**What the task requires**
Rewrite the records below with every "computer-use agent" replaced by "screen-control agent" and everything else unchanged, and omit the pictures.

**Data supplied**
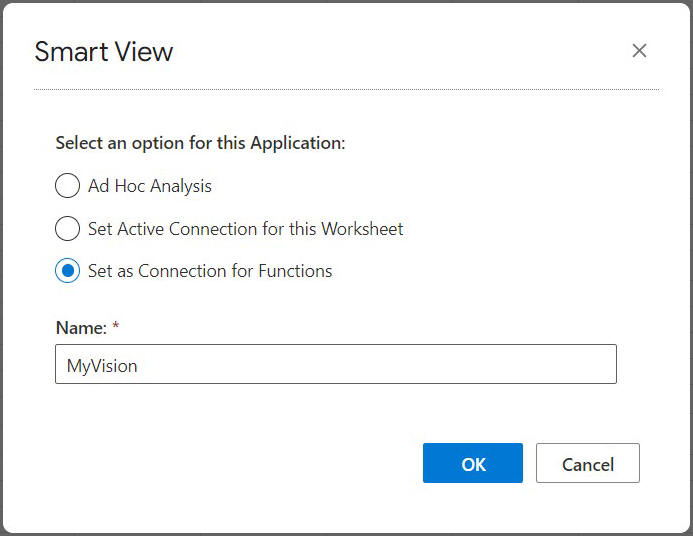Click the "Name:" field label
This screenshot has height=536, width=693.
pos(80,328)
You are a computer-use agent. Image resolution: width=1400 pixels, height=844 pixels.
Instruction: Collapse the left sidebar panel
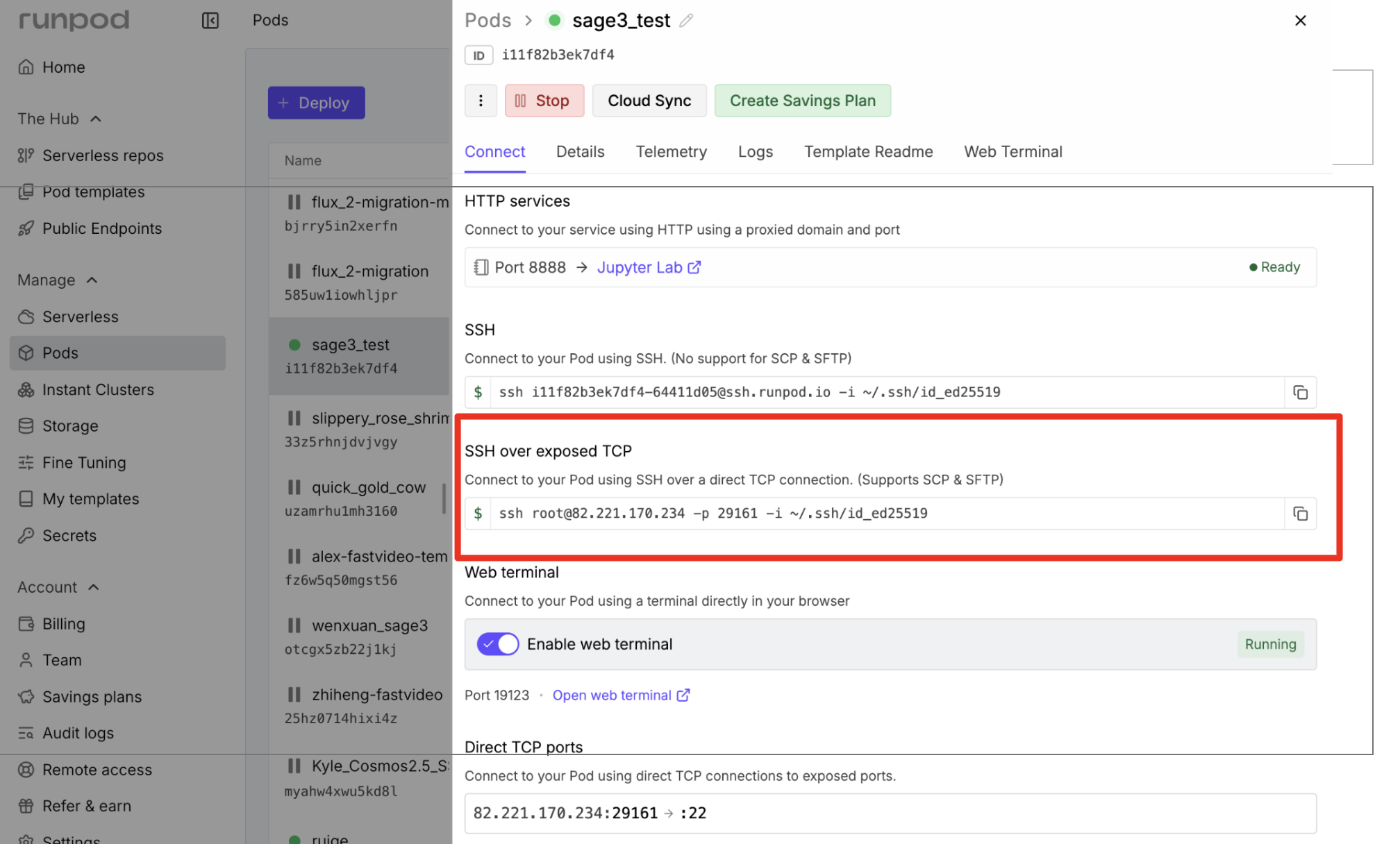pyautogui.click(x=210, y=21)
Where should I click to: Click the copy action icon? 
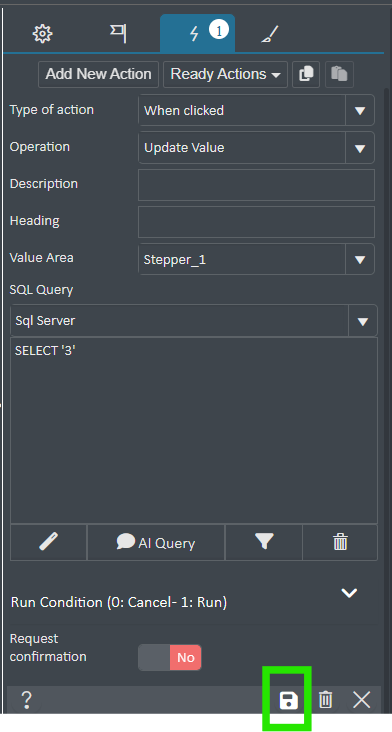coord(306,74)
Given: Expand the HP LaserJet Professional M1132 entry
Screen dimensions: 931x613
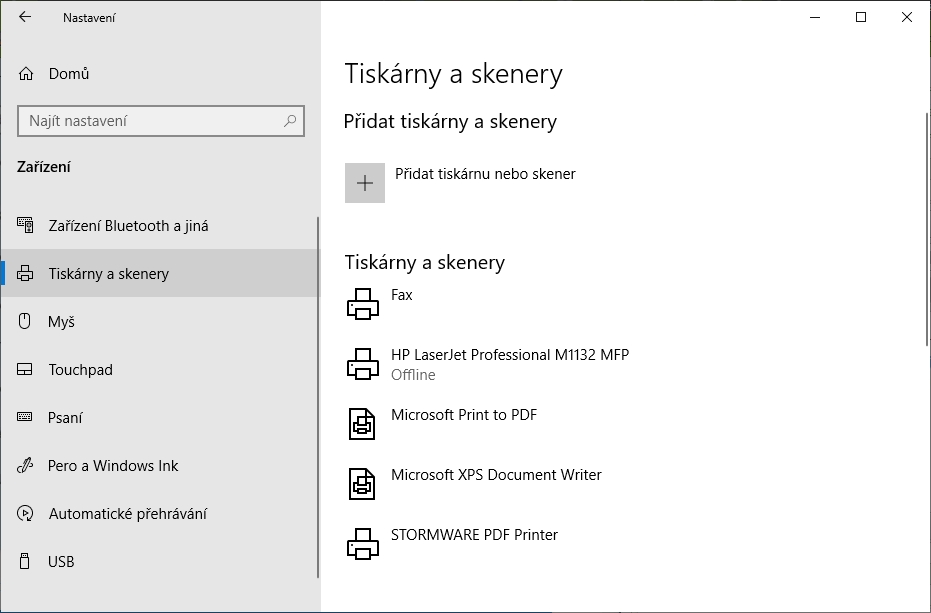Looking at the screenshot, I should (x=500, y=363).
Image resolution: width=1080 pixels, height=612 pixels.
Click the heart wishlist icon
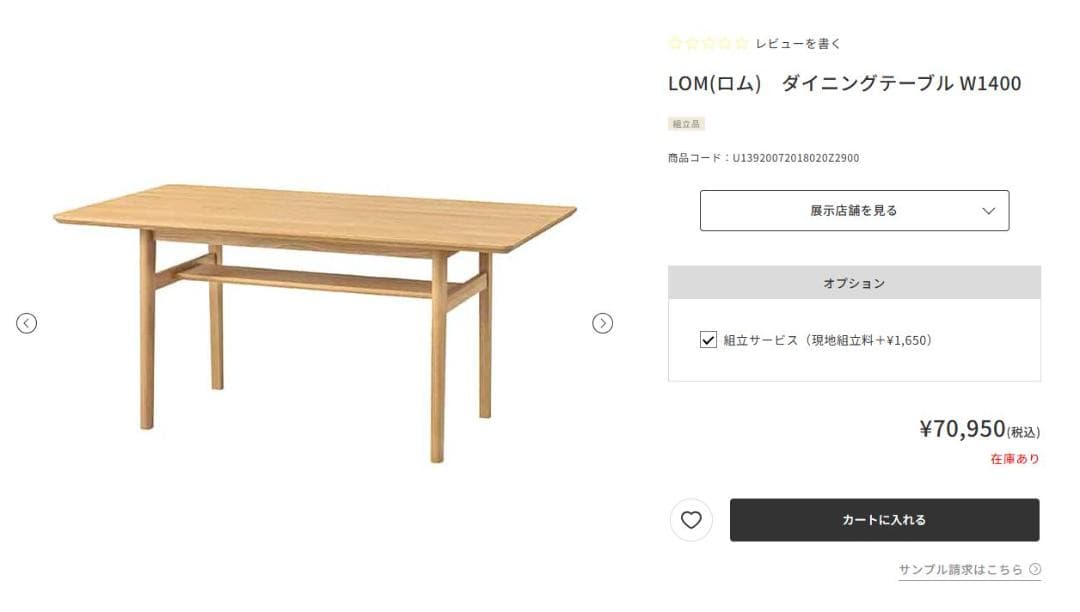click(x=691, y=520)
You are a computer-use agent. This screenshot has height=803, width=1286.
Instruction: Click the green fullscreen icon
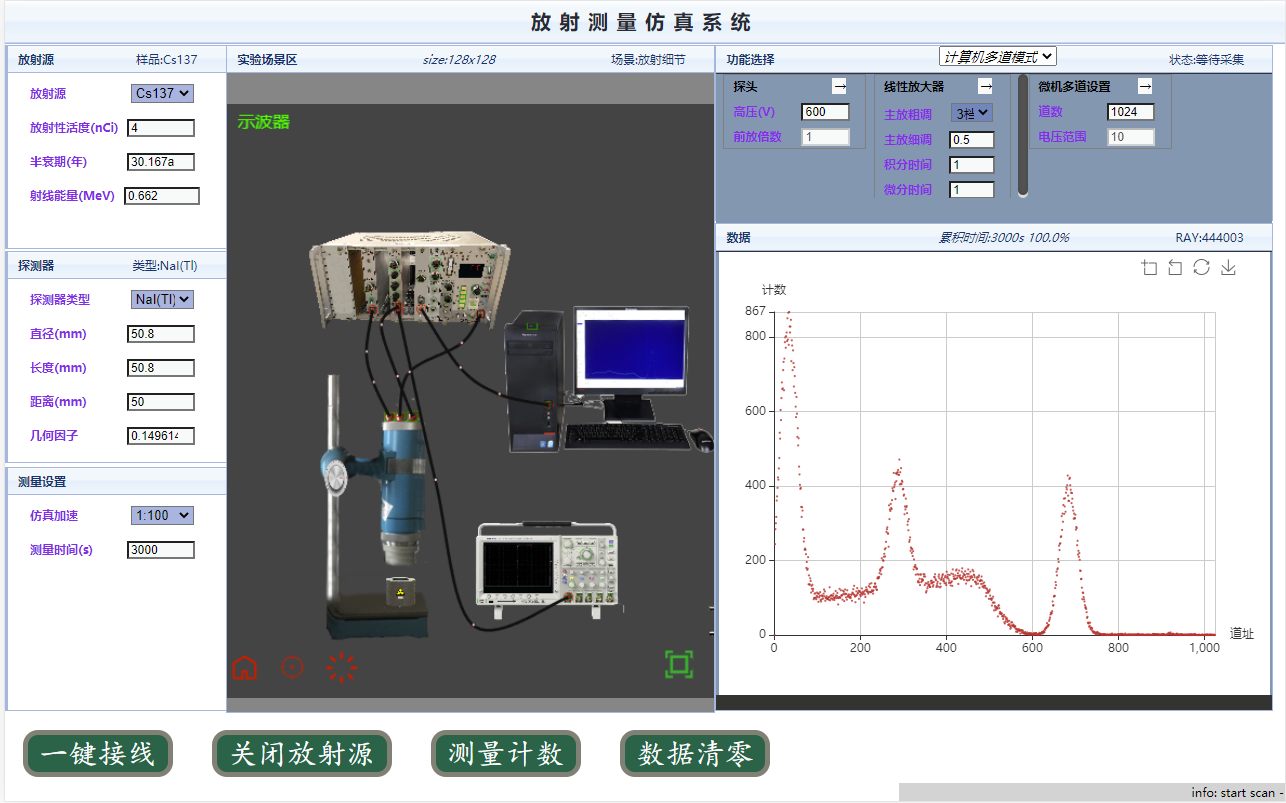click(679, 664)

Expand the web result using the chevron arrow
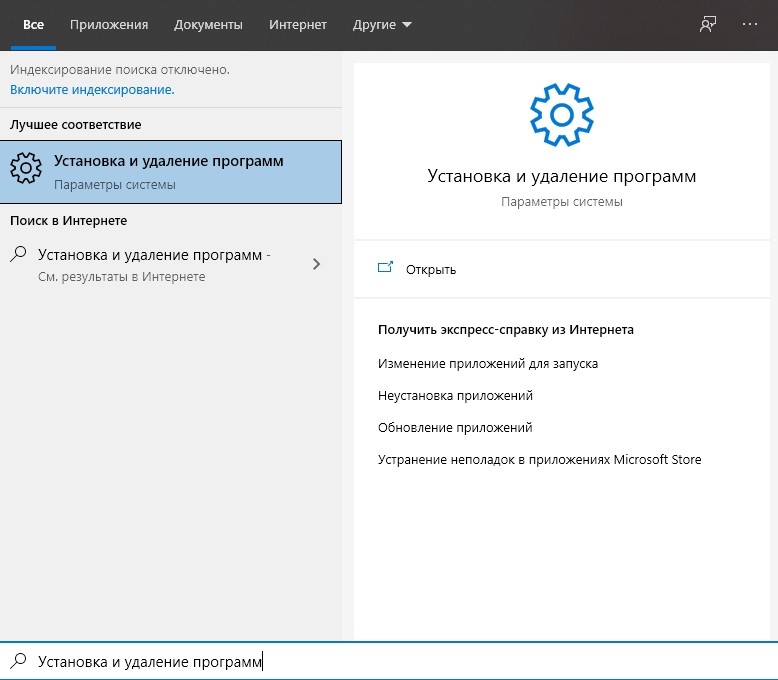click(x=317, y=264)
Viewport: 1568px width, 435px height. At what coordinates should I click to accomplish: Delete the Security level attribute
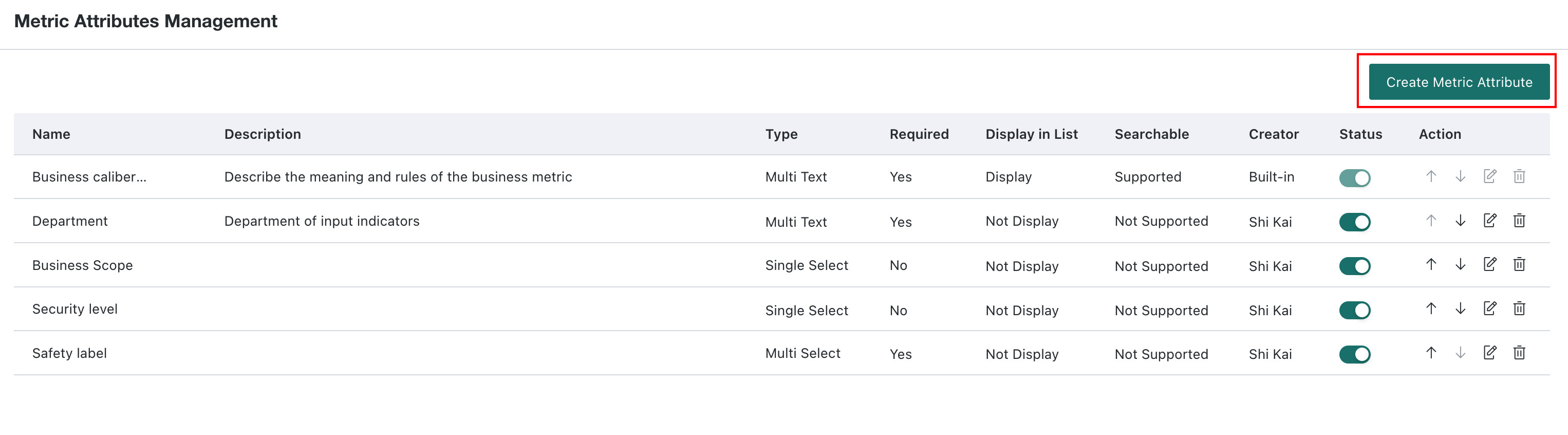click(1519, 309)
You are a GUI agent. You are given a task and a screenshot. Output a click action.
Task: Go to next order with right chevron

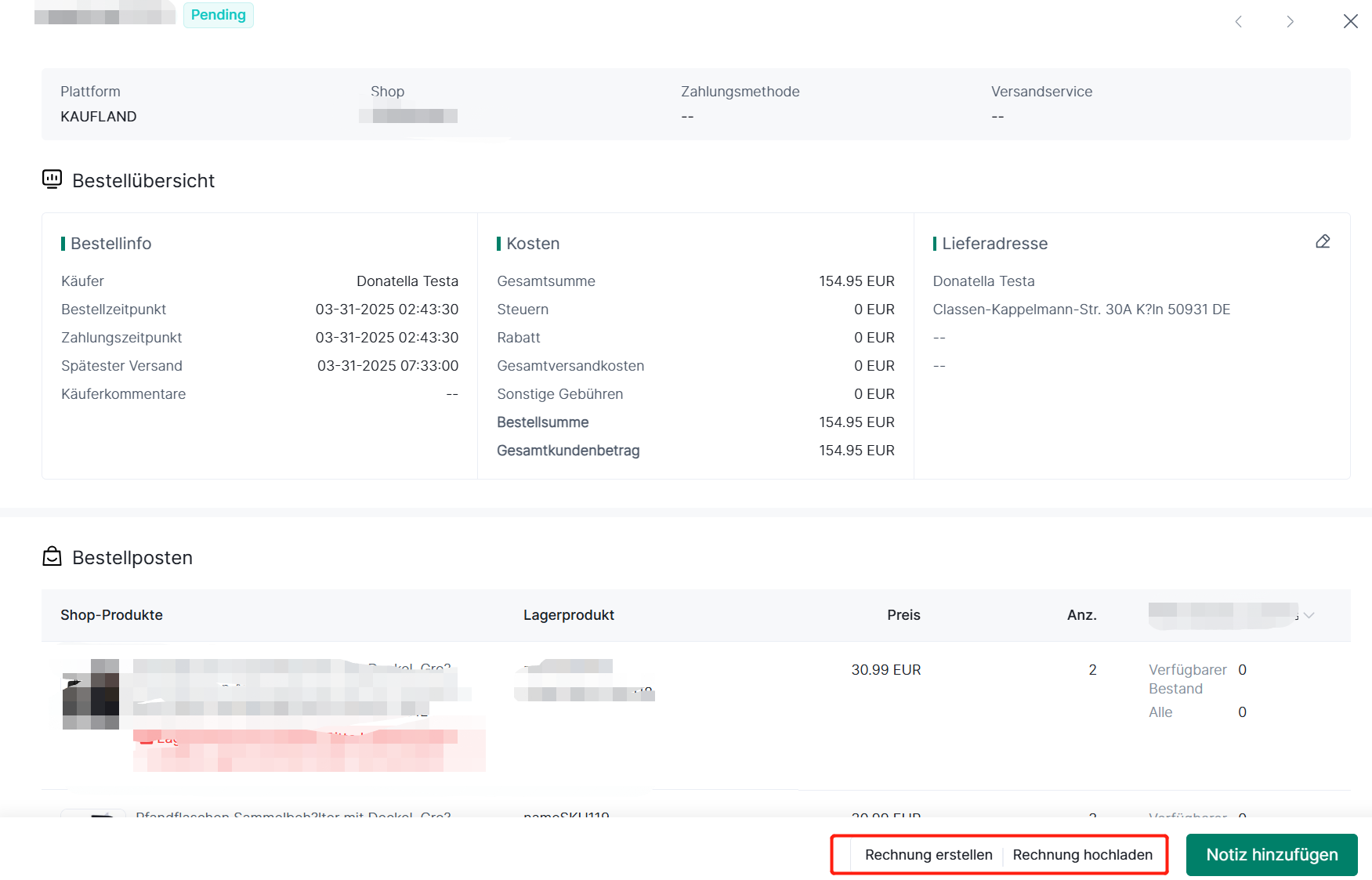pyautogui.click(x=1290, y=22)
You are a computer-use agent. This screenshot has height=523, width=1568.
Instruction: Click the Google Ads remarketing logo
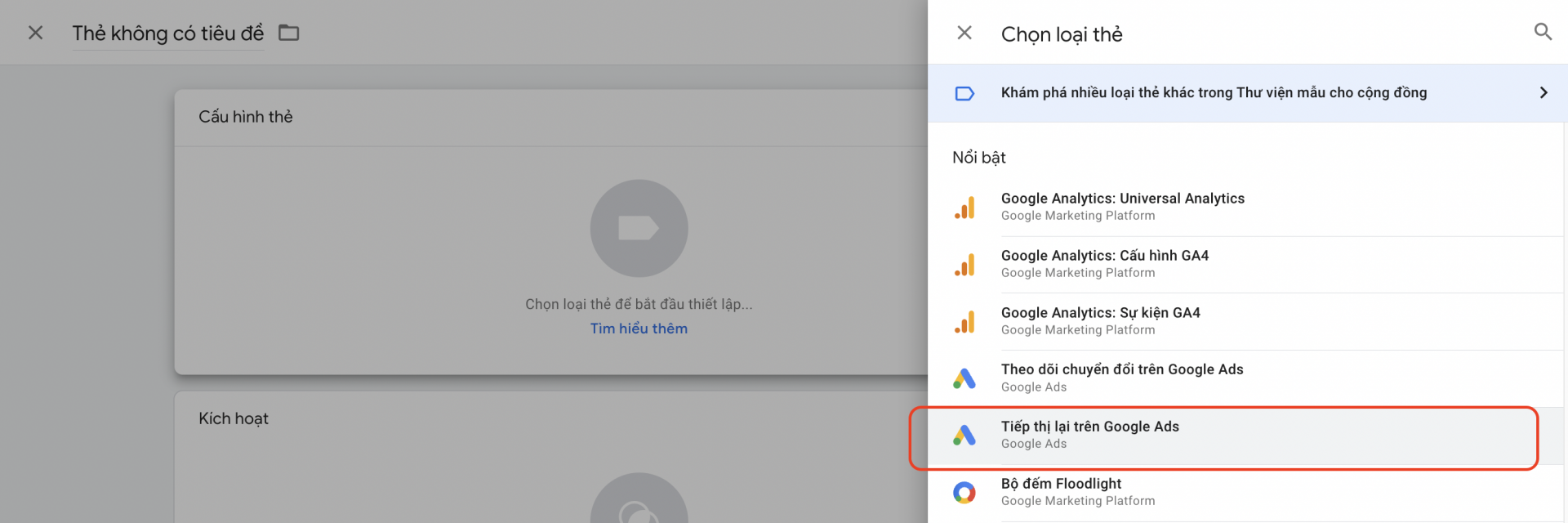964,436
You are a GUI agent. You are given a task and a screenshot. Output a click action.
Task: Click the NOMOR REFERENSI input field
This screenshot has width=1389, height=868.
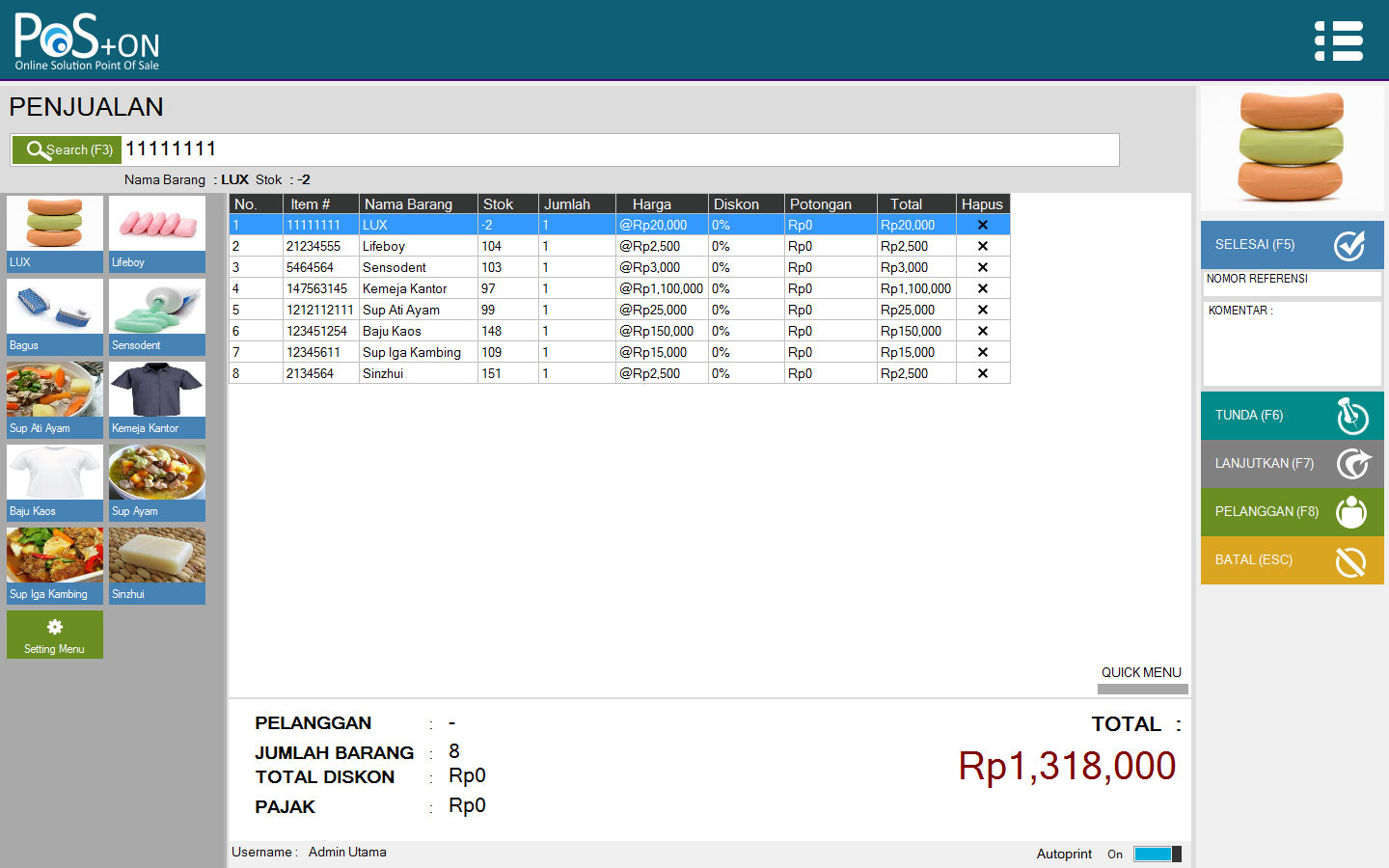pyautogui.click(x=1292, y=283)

**The solution**
Click the "Name:" field label
This screenshot has height=536, width=693.
pos(80,328)
You are a screen-control agent. Image resolution: width=1400 pixels, height=844 pixels.
Instruction: Collapse the left sidebar panel
pyautogui.click(x=210, y=21)
Where should I click to: Click the copy action icon? 
coord(306,74)
Given: Expand the HP LaserJet Professional M1132 entry
Screen dimensions: 931x613
Looking at the screenshot, I should (x=500, y=363).
Image resolution: width=1080 pixels, height=612 pixels.
Click the heart wishlist icon
click(x=691, y=520)
You are a screen-control agent. This screenshot has height=803, width=1286.
Instruction: Click the green fullscreen icon
click(679, 664)

Expand the web result using the chevron arrow
click(x=317, y=264)
Viewport: 1568px width, 435px height. At what coordinates should I click to accomplish: Delete the Security level attribute
click(1519, 309)
You are a GUI agent. You are given a task and a screenshot. Output a click action.
Task: Go to next order with right chevron

pyautogui.click(x=1290, y=22)
You are a screen-control agent. This screenshot has height=523, width=1568.
Instruction: Click the Google Ads remarketing logo
964,436
You are a GUI agent. You are given a task and a screenshot. Output a click action.
Task: Click the NOMOR REFERENSI input field
This screenshot has width=1389, height=868.
pyautogui.click(x=1292, y=283)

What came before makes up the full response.